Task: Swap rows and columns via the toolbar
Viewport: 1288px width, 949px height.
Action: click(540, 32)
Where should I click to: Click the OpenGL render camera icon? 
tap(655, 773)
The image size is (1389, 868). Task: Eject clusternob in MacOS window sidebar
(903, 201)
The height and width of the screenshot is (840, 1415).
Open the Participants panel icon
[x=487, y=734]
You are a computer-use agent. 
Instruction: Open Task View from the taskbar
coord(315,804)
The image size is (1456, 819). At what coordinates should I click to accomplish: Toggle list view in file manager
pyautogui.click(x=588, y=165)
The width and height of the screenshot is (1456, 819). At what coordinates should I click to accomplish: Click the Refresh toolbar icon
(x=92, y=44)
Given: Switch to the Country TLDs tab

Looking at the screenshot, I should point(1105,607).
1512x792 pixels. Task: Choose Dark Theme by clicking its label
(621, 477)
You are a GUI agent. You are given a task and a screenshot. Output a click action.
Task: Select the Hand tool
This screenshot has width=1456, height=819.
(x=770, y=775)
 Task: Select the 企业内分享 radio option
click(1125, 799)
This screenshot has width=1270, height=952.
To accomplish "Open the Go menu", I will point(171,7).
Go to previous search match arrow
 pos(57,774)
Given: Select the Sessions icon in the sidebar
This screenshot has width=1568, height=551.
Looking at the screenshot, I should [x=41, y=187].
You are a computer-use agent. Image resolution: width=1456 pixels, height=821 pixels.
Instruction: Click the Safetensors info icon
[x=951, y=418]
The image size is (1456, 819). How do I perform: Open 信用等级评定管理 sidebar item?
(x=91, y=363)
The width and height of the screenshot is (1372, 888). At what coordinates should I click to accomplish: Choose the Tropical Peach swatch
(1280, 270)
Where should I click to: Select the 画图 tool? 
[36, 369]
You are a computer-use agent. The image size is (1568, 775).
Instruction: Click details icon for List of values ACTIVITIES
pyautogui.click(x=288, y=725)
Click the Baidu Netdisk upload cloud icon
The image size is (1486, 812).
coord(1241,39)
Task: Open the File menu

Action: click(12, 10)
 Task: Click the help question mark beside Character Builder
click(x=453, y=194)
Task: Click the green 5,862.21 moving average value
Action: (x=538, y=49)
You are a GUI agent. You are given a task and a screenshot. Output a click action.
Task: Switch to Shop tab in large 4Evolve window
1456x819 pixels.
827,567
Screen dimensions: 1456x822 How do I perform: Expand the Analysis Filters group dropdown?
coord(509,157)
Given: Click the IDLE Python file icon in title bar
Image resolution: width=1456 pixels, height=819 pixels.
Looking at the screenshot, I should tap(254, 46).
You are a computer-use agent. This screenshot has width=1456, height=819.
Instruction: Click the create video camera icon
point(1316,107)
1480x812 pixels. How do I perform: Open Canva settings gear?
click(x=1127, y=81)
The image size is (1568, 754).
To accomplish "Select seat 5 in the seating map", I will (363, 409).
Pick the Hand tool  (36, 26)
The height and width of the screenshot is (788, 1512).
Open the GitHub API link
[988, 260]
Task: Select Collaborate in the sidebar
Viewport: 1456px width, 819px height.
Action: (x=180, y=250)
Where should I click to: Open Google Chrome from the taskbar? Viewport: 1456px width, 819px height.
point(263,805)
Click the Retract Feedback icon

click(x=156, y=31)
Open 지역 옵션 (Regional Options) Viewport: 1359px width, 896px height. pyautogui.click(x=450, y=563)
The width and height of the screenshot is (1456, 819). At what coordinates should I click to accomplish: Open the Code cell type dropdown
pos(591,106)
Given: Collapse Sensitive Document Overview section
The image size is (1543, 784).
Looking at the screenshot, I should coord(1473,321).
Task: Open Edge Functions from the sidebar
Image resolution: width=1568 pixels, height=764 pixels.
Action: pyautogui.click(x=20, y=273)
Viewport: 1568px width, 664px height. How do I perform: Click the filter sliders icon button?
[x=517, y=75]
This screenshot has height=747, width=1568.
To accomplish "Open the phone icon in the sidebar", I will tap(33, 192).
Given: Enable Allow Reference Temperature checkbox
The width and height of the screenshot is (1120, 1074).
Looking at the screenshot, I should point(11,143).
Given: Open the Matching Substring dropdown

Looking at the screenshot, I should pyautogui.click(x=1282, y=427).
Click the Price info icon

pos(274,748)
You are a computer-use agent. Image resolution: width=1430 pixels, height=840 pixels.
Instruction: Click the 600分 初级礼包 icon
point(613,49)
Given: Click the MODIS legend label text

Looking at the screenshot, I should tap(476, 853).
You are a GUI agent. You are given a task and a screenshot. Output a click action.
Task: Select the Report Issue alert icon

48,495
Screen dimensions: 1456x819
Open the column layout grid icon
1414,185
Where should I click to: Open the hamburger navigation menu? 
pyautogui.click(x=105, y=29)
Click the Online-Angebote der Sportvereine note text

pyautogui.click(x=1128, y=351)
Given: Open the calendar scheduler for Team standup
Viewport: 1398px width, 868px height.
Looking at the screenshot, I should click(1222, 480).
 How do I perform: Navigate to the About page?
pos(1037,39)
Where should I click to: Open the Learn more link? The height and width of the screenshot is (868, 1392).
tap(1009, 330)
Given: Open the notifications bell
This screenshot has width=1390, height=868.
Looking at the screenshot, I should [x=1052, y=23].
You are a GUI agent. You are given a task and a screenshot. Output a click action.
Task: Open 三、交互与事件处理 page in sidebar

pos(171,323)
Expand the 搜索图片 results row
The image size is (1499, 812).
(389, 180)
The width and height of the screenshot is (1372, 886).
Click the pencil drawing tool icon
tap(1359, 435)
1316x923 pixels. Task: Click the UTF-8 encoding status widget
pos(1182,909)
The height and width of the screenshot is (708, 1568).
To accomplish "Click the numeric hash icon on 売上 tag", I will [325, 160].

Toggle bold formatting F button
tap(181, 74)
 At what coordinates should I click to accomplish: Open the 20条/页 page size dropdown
____
What lines above mention "will"? Copy each one.

To accomplish "Open the Go menu", I will point(171,7).
To accomplish "Select seat 5 in the seating map", I will (363, 409).
To accomplish "Open the phone icon in the sidebar", I will tap(33, 192).
To accomplish "Click the numeric hash icon on 売上 tag", I will [325, 160].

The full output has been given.